Abstract Introduction Erectile dysfunction (ED) can precede coronary artery disease. In addition, silent myocardial ischemia (SMI) is more common in diabetic patients and is a strong predictor of cardiac events and death. Aim To evaluate the presence of SMI in patients with diabetes and ED using multidetector computed tomographic coronary angiography (MDCT-CA). Methods This study evaluated patients with diabetes and ED without any history of cardiac symptoms or signs. Erectile function was evaluated with the Sexual Health Inventory for Men score, erection hardness score (EHS), and maximal penile circumferential change by an erectometer.
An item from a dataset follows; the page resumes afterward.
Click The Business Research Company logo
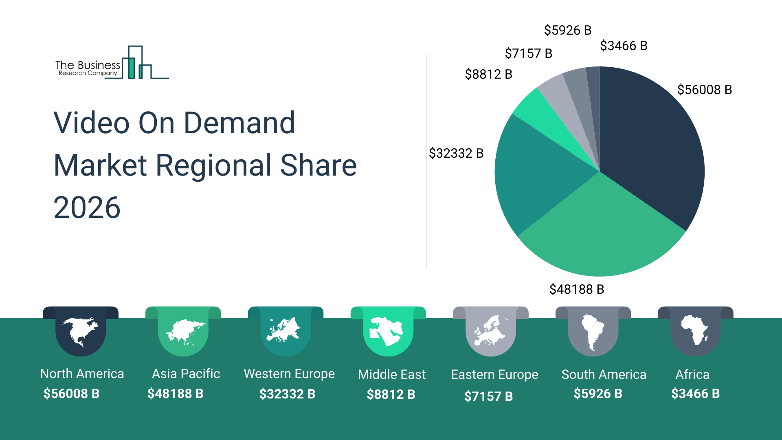This screenshot has height=440, width=782. [x=112, y=63]
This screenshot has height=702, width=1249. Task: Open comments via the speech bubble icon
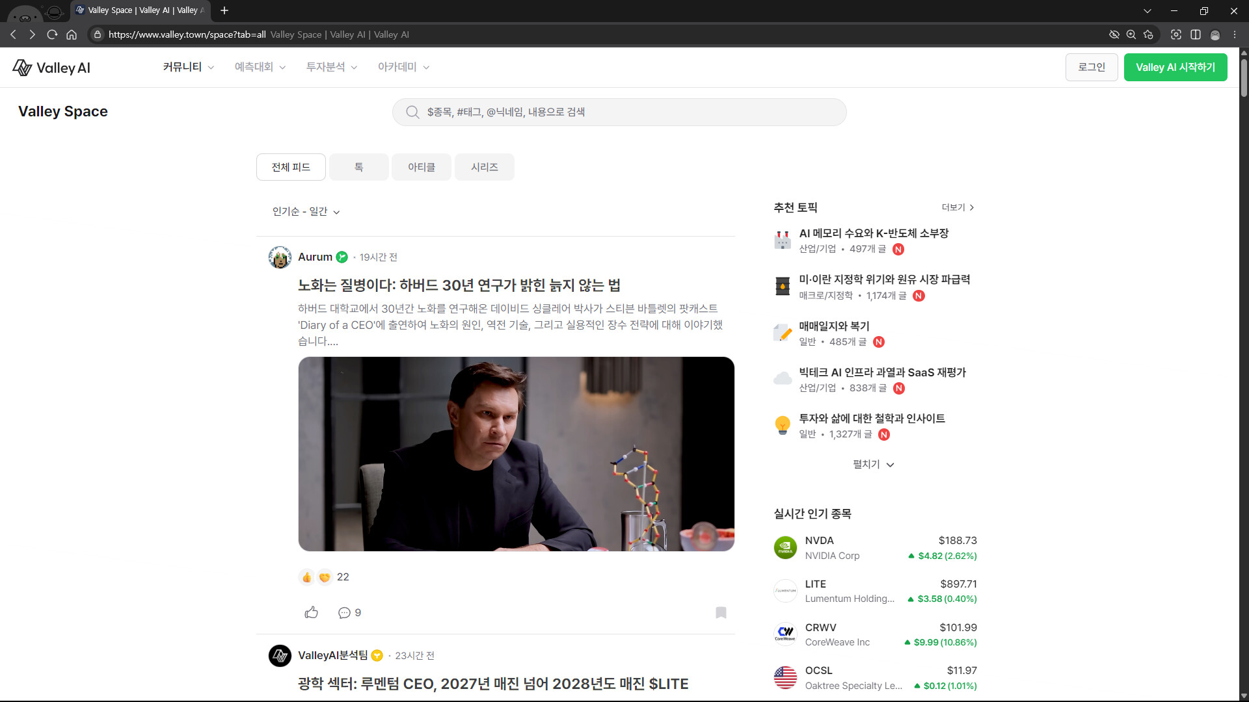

MDCT-CA was used for the detection of coronary artery stenosis. Main Outcome Measures Sexual Health Inventory for Men score, EHS, maximal penile circumferential change, and coronary artery stenosis by MDCT-CA. Results Of 20 patients (mean age = 61.45 ± 10.7 years), MDCT-CA showed coronary artery stenosis in 13 (65%) in the form of one-vessel disease (n = 6, 30%), two-vessel disease (n = 2, 10%), and three-vessel disease (n = 5, 25%). Fifty percent of patients showed at least 50% vessel lumen obstruction of the left anterior descending coronary artery, which was the most commonly affected vessel (55%). Fifteen percent (3 of 20) of patients had greater than 90% stenosis, and two of them underwent an immediate coronary angioplasty with stenting to prevent myocardial infarction. Maximum coronary artery stenosis was positively correlated with age (P = 0.016, r = 0.529) and negatively correlated with EHS (P = .046, r = −0.449). Multivariate regression analysis using age and EHS showed that age was the only independent predictor of SMI (P = .04). Conclusion MDCT-CA can be a useful tool to identify SMI in diabetic patients with ED, especially in those of advanced age and/or with severe ED.